How to eliminate timesheets once and for all

accounting productivity timesheets Aug 24, 2020

Do you still use timesheets in your firm? Now I know many accountants still do.

Even though, we've moved on to a different way of pricing clients on a fixed fee basis. But many accountants are still so attached to the timesheet, that even though they may not be billing based on the time and the clock because we know that is a crazy way to bill because we're not selling time.

We're not in the business of selling time. We are in the business of selling outcomes, results, and solutions to problems. But there are still some accountants out there who may not be billing based on time. but are still expecting their staff to use timesheets to clock time in those six minutes or 15-minute intervals.

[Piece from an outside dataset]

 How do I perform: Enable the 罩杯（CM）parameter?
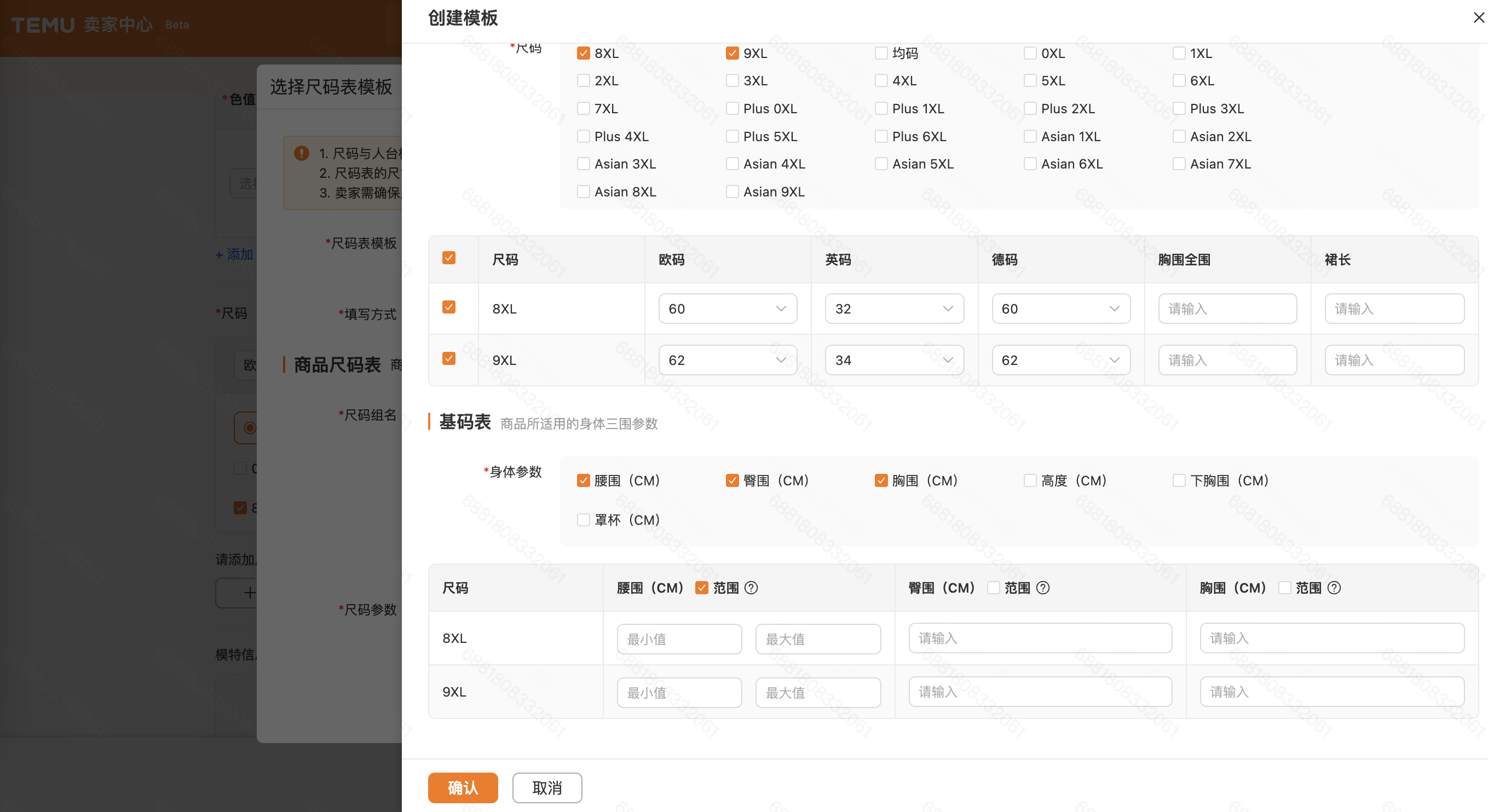point(583,520)
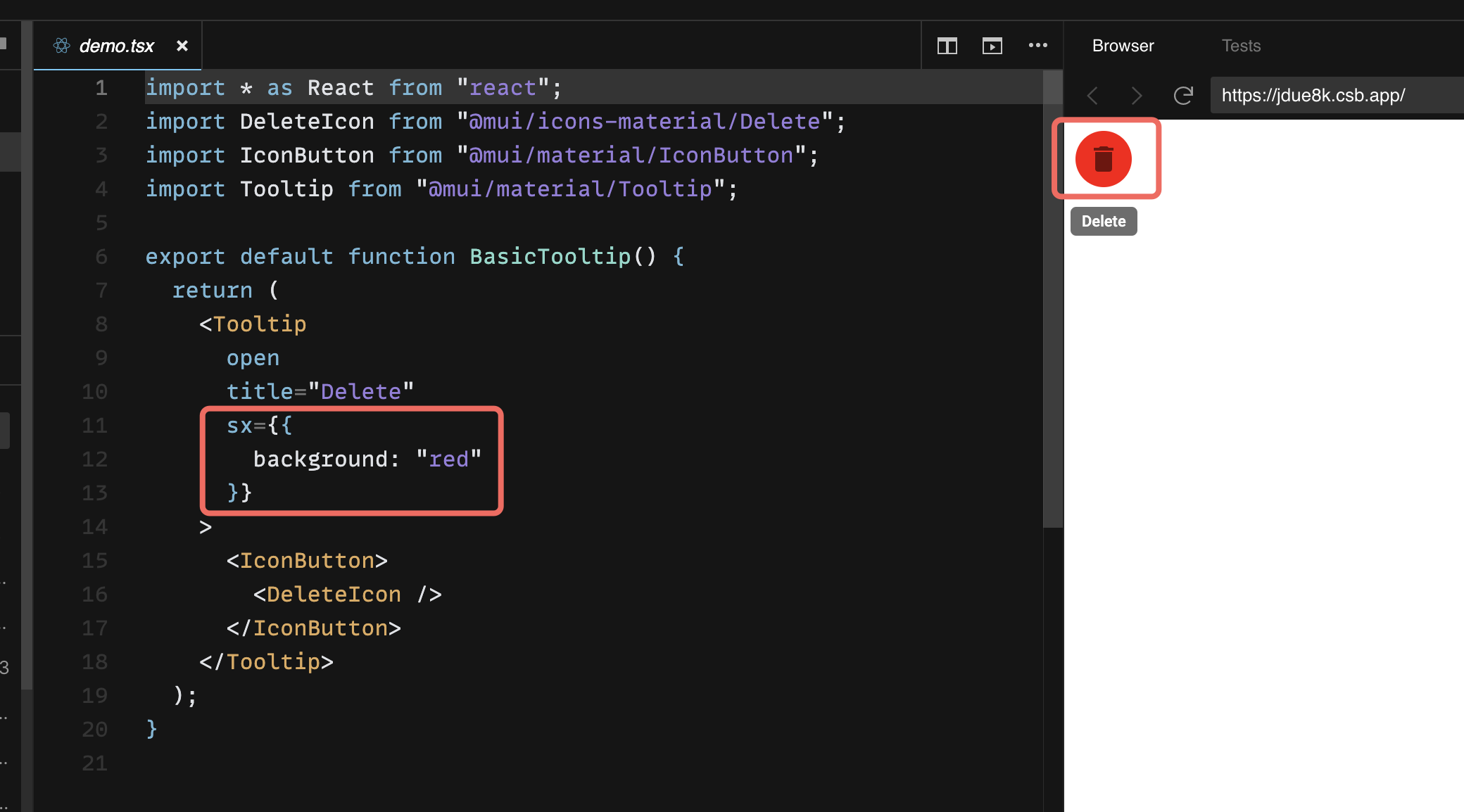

Now I was the same. A few years ago, we used to use timesheets and it's because I came from a Big Four background where that was how it's done. So when I took over my firm, I thought that's just how you do things. And then I came to the realisation that actually timesheets are CRAZY. People make them up, it's not a good measure of productivity, and it's measuring completely the wrong thing. If we are in the business of delivering value for clients and that's how we price, then the metrics by which we should measure our employees should also be based upon the outputs, the outcomes, and solutions, not the inputs, i.e. the time they're putting in. I guess, there is the reason why some accountants perhaps still keep a timesheet is that they think it's a measure of productivity.

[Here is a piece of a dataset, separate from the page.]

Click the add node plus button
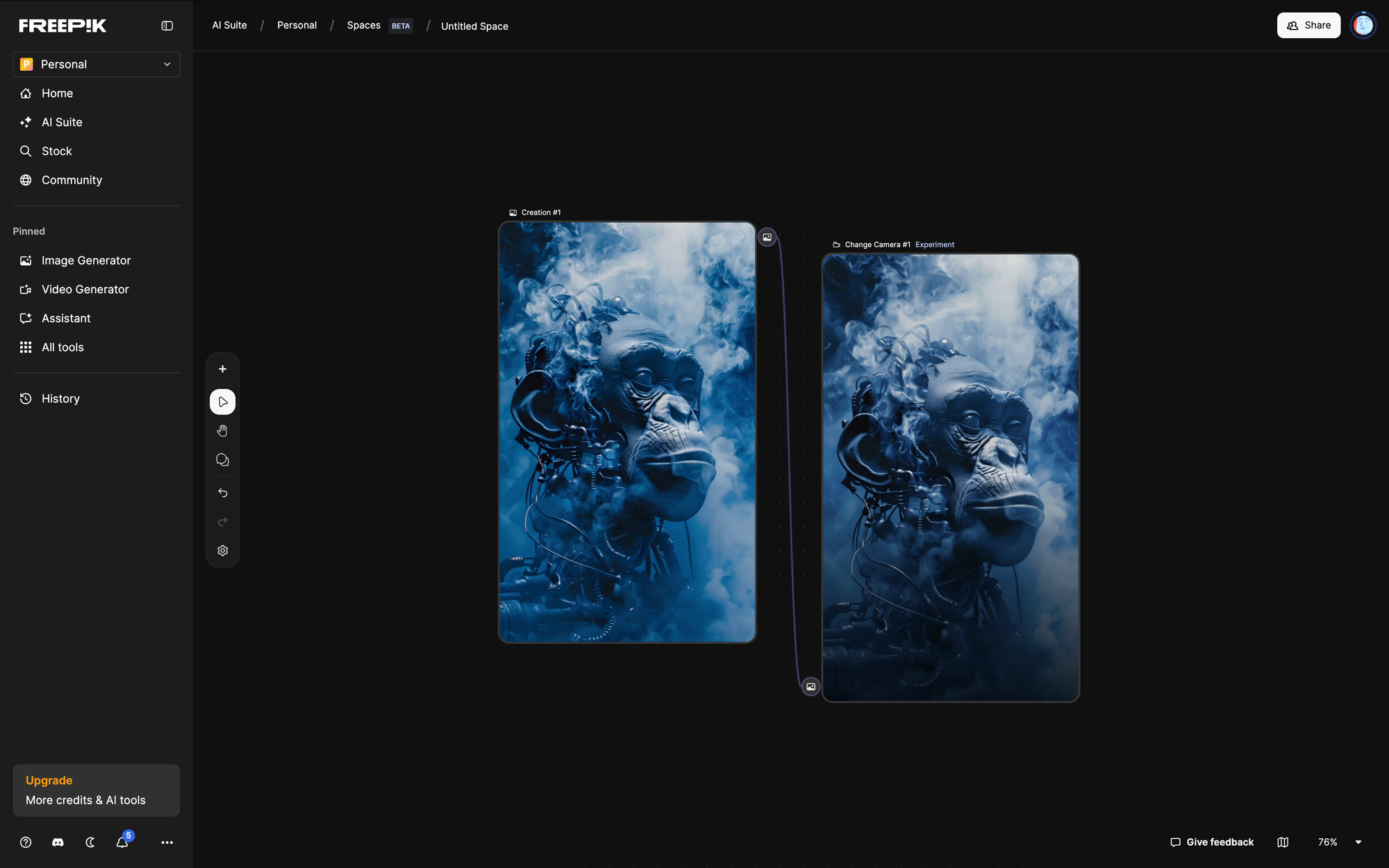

But there is no correlation between the time expended and the value to the client. There is a correlation between price and value. This thinking that I came across in terms of don't expect to receive a uniform return on investment on each of your clients. It won't happen. And the reason being is that there are some clients that you will provide masses of value to. Therefore, their price will be higher. There are some clients in which the value you provide will be lower, in which case, the price should be lower. We're not a commodity. So because we're not selling time, we're never gonna have a set percentage mark-up on our costs as it were, which is why time-based billing and timesheets do not apply in the current age.

You see, instead of thinking of your team, your staff costs, as you know, a cost they have to bill out at a set percentage, instead, think of your clients as a basket of currencies, or you know, a basket of shares, whereby you generate a return on each of those clients, and those returns will be different. So in your basket, you will have a diversified portfolio. You will have you know, say, we're talking about stocks and shares, and your investment portfolio. You will have some low-risk investments, government bonds, guilds, that sort of thing. You know, your steady-Eddies generating a base level of return. But really secure capital as it were. And then you'll have something which will generate your steady return. You know, your Shell's of this world, your BP's generating those regular dividends on a year on year basis. Then you'll have, those stocks and shares in your basket which will be high risk but then generate you an even greater return.

So think of your clients in that way, that your clients will generate you different returns on investment, depending on the amount of value that you provide to them. Your price will be relative to that value. I hope that that helps to kind of change the mindset, change the way you think about using timesheets in your firm because they're not even needed to measure productivity. Rather, use metrics that measure the outcomes, the results, and solutions that your employees are providing for your clients.